Transport Minister Simon Bridges met a hostile crowd at Katikati demanding to know why, after 40 years, the town's bypass was still not on the Government's work programme.

Anger at the low priority to build the $42 million Katikati bypass sparked last night's meeting at which Coromandel MP Scott Simpson, Mr Bridges and senior New Zealand Transport Agency engineers faced a large and passionate audience of residents.

The meeting was organised before Tuesday night's crash outside the Aongatete Coolstores which killed five Tongan packhouse workers, but the repercussions of the tragedy inevitably surfaced.

Nearly 400 people crowded into the war memorial hall to heckle and question the priorities of the New Zealand Transport Agency, with naturopath Jenny Hobbs highlighting the social impact and the impact on retailers.


She said retailers could not greet customers with an open door and could not hold conversations because of the noise from passing trucks.

Mrs Hobbs said that the fumes and dust were health hazards and the school bike racks were nearly empty because it was too dangerous to ride to school.

Another resident invited the officials to go to town and try to cross the road. "Even with the pedestrian lights you will know how scary it is to cross that dangerous road and then you will know why we need the bypass."

Like many other statements made at the meeting, it was greeted by loud applause and cheers. Midway through explaining the safety investigation an engineer from the transport agency was booed back to his seat by the crowd.

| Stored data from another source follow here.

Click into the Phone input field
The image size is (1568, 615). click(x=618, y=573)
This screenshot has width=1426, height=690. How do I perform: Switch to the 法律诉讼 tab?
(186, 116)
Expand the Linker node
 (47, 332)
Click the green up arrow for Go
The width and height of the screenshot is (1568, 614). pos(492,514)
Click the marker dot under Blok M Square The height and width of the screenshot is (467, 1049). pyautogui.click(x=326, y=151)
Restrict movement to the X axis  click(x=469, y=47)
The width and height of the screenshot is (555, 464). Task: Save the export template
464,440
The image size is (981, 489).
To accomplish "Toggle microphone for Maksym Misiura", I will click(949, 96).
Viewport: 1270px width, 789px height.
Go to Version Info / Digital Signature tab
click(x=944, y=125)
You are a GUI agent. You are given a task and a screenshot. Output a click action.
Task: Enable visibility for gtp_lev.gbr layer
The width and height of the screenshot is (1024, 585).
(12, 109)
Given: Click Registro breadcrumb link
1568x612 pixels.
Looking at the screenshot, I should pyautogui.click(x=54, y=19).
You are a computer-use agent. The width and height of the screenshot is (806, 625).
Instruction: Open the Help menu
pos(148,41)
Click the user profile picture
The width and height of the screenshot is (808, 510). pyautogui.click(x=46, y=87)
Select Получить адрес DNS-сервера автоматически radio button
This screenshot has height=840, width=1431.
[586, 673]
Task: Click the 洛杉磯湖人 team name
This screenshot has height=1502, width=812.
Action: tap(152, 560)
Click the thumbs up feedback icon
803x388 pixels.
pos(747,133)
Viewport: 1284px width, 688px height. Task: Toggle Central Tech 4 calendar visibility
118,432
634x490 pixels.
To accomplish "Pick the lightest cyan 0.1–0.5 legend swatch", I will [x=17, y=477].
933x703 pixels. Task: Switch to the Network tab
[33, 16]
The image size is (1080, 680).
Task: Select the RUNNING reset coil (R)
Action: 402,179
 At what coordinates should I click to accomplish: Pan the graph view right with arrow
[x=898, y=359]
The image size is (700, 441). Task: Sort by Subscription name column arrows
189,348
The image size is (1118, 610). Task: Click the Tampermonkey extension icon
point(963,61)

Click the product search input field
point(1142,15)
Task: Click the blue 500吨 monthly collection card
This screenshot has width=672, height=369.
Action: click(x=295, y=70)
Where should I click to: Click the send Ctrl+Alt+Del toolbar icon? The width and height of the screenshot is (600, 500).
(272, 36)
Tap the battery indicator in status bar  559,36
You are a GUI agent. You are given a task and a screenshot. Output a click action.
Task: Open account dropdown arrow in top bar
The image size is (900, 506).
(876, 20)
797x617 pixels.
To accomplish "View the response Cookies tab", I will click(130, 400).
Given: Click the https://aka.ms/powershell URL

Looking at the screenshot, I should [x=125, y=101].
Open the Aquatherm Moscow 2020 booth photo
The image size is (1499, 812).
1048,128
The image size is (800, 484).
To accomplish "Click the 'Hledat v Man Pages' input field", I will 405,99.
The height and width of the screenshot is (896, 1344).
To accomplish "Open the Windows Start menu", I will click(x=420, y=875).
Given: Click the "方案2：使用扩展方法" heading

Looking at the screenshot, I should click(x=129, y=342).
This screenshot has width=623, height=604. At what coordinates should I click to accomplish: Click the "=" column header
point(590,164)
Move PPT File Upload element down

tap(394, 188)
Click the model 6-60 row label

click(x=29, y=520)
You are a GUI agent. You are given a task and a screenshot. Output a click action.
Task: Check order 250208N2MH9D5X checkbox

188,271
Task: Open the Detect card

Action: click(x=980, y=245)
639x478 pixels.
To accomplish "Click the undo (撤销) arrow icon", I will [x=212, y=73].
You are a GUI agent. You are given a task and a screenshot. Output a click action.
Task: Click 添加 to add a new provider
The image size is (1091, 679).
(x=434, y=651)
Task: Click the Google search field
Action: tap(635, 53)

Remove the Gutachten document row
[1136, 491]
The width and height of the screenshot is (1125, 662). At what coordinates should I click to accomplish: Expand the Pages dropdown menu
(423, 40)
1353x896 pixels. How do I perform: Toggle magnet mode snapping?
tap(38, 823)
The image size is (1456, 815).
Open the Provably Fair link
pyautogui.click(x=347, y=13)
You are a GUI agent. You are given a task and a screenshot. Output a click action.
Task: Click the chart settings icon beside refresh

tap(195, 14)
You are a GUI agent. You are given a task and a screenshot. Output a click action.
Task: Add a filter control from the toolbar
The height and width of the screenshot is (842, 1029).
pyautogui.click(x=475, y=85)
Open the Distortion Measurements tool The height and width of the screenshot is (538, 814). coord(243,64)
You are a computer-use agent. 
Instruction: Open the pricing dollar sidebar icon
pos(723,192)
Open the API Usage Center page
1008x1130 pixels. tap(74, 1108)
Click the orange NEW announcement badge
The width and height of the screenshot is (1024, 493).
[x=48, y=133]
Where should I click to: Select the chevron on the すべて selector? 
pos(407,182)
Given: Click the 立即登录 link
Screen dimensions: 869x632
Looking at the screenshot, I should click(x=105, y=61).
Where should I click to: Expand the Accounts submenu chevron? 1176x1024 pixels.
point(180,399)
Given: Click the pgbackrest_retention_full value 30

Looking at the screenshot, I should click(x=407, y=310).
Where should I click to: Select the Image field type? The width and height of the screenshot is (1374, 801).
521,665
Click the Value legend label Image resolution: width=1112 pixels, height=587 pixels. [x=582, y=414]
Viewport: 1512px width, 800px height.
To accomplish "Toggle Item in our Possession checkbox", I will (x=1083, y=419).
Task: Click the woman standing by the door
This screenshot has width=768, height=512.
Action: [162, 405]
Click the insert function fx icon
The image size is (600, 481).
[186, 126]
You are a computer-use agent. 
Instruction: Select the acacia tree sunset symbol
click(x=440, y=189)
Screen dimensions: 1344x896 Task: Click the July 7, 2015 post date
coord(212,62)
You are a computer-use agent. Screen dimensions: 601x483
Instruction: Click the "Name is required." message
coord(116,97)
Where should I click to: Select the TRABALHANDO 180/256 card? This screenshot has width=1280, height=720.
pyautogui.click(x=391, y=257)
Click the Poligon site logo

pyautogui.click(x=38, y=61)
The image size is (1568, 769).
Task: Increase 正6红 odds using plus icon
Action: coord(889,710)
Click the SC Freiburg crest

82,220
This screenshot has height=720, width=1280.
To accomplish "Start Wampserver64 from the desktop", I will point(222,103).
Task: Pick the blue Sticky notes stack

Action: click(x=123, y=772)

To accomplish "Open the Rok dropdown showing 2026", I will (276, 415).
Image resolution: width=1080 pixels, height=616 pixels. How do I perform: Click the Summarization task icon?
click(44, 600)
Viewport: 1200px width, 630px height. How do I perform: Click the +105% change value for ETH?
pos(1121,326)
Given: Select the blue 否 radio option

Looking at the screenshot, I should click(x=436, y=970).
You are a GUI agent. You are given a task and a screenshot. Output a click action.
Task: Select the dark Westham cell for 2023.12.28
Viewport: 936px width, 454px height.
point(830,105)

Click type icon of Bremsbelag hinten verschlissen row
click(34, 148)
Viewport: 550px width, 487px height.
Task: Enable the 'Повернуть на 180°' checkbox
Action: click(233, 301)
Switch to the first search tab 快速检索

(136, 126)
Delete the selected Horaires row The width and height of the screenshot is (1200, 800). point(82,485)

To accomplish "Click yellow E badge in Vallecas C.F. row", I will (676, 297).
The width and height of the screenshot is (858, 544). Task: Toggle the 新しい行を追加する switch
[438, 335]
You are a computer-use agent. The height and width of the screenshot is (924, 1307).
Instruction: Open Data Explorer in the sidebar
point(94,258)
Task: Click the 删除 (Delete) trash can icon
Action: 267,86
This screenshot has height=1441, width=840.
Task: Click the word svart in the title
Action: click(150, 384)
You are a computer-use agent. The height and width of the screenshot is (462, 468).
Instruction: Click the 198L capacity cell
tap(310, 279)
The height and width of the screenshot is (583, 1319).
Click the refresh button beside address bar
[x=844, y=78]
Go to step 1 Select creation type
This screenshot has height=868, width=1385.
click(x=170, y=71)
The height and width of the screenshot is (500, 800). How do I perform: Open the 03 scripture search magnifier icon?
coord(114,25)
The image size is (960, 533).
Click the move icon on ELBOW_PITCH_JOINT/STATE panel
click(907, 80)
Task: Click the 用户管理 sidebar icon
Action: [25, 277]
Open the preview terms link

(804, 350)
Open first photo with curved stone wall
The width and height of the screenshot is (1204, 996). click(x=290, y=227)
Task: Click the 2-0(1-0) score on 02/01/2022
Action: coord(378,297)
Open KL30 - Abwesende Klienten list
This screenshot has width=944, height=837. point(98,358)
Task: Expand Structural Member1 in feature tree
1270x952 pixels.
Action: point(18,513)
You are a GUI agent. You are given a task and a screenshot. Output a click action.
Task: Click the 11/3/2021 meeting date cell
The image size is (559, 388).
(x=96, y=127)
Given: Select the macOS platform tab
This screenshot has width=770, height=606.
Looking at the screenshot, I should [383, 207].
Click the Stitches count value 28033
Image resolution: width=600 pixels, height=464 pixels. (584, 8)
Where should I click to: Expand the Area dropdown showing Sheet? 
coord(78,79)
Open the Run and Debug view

Mr Bridges led the meeting, acknowledging and naming the five men who died when their car was hit by a logging truck as it crossed SH2.

The tragedy had made the safety issues on the highway so much more real and personal for the community, he said shortly before the meeting.

Addressing the crowd, Mr Bridges said that, when he made the $520m funding announcement in April, there was a lot of openness to the bypass.

Since then the transport agency had firmed up its opinion that it saw a strong basis not to see the bypass built as the preferred option but he stressed that no final decisions had been made.

He said the experts were still working through the options and still listening to what the residents were saying.

Mr Bridges posed the question, should the agency build the bypass and make it more attractive for trucks to use SH2 or does it make sure that the more attractive route from Auckland is the Waikato Expressway and over the Kaimai Range?

"If that was the case, in truth, in my view, there is a very strong argument against the bypass."

This was greeted with loud boos.

One of the transport agency engineers said that, over the next six months of investigations into safety options, they would be looking at putting right-turning bays at each intersection between Tauranga and Waihi where possible.

Last night's meeting followed a combined Waihi Beach and Katikati community boards meeting about three weeks ago, followed by a workshop by the agency on the Northern Link.